Collected data:
☆ ☆ ☆

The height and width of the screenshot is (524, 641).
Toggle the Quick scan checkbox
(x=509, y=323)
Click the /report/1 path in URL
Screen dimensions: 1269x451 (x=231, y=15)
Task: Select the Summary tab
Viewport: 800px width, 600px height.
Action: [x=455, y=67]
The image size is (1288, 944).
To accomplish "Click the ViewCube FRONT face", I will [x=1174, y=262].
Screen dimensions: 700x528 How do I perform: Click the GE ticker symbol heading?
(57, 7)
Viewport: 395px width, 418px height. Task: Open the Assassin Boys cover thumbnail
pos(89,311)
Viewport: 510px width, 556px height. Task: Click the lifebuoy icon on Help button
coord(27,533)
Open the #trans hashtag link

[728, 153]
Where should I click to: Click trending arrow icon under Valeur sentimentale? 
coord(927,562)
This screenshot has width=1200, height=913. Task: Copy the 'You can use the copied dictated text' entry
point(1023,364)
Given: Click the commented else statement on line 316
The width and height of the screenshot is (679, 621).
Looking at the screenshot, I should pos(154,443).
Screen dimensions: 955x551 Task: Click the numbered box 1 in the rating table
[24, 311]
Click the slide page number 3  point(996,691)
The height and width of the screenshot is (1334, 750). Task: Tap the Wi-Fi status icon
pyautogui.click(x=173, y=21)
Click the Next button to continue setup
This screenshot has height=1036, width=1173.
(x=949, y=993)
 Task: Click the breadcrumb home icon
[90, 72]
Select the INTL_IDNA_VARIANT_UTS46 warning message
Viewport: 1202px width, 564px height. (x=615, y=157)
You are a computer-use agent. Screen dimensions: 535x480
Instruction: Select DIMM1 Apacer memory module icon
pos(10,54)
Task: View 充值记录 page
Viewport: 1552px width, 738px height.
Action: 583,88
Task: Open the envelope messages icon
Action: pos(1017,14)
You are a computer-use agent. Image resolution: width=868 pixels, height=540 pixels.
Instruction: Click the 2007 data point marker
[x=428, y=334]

☆ ☆ ☆

**DIRECTIONS:** Could you print, word for word, the line containing "Viewport: 1552px width, 738px height." and every line after it through the end of the records, and nothing else?

**TASK RESULT:**
Viewport: 1552px width, 738px height.
Action: 583,88
Task: Open the envelope messages icon
Action: pos(1017,14)
You are a computer-use agent. Image resolution: width=868 pixels, height=540 pixels.
Instruction: Click the 2007 data point marker
[x=428, y=334]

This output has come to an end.